- Original poster
- Directed by: Sudhendu Roy
- Based on: 'Samapti', a short story by Rabindranath Tagore
- Produced by: Tarachand Barjatya
- Starring: Jaya Bhaduri Kamini Kaushal
- Music by: Laxmikant Pyarelal
- Release date: 10 December 1971;
- Country: India
- Language: Hindi

= Uphaar =

Uphaar is a 1971 Hindi film. Produced by Tarachand Barjatya for Rajshri Productions, the film stars Jaya Bhaduri, Swarup Dutta and Kamini Kaushal. The music is by Laxmikant Pyarelal. This film is based on the 1893 short story "Samapti" (The End) by Rabindranath Tagore.

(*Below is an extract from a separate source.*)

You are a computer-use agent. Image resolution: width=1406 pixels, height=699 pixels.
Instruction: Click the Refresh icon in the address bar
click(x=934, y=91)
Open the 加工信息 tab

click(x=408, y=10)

The film was selected as the Indian entry for the Best Foreign Language Film at the 45th Academy Awards, but it was not nominated. Following years this movie dubbed in various south Indian languages including successful in Malayalam as Upaharam in 1972. "Samapti" was earlier made into a Bengali movie by Satyajit Ray and is a part of his trio of short films released as "Teen Kanya".

==Plot==

Anoop studies law in Calcutta, while his widowed mom lives in a small town in West Bengal. He has a sister, Sudha, who is married to Anil and lives in Calcutta. Since Anoop is of marriageable age, his mom has selected a prospective bride for him in her neighbourhood. The girl's name is Vidya. When Anoop returns home, his mother asks him for his approval, but he says he wants to see the girl first. He goes to see Vidya, and also gets to meet another village belle by the name of Minoo, the daughter of Sharda and Ramchandra. He returns home, tells his mom that he cannot marry Vidya, and will marry only Minoo. His mother reluctantly agrees, and the marriage takes place. It is then that they find out that Minoo has no household skills. Neither is she educated, nor mature enough to understand her relationship with Anoop. Her only interests appear to be stealing mangoes and other fruit and playing with children much younger than her. Anoop's mom is quite exasperated with Minoo and is compelled to keep the new bride under lock and key. When the time comes for Anoop to return to Calcutta, he asks Minoo to come with him, but she refuses.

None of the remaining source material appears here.